● **Your objective**:
From the entries below, list each line with "icon".
BEGIN
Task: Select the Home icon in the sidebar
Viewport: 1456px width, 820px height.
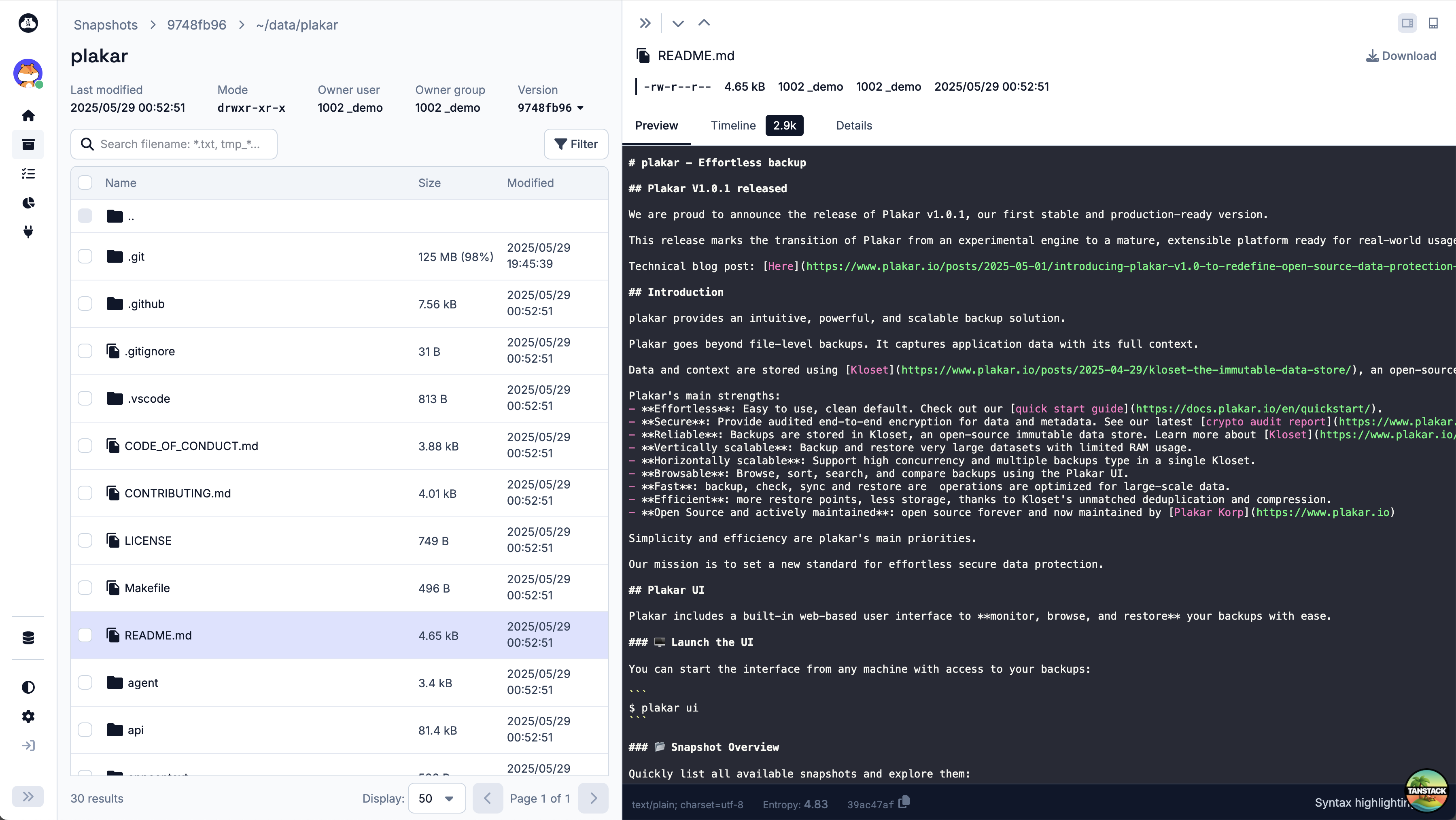Action: click(28, 115)
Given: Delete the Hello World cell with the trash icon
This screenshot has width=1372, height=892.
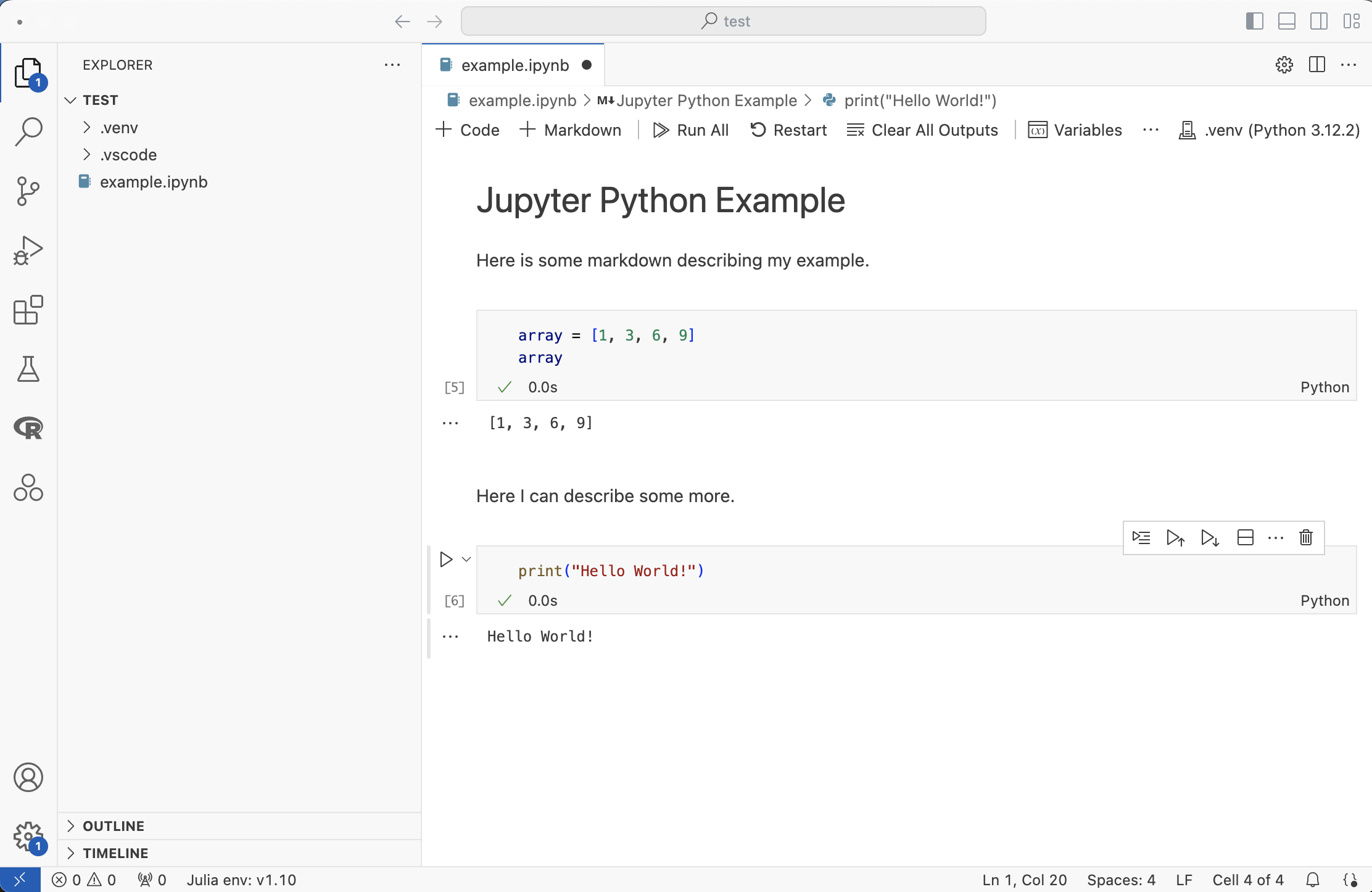Looking at the screenshot, I should point(1305,537).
END
● **Solution**:
Task: Select the Home icon in the sidebar
Given: Delete the Hello World cell with the trash icon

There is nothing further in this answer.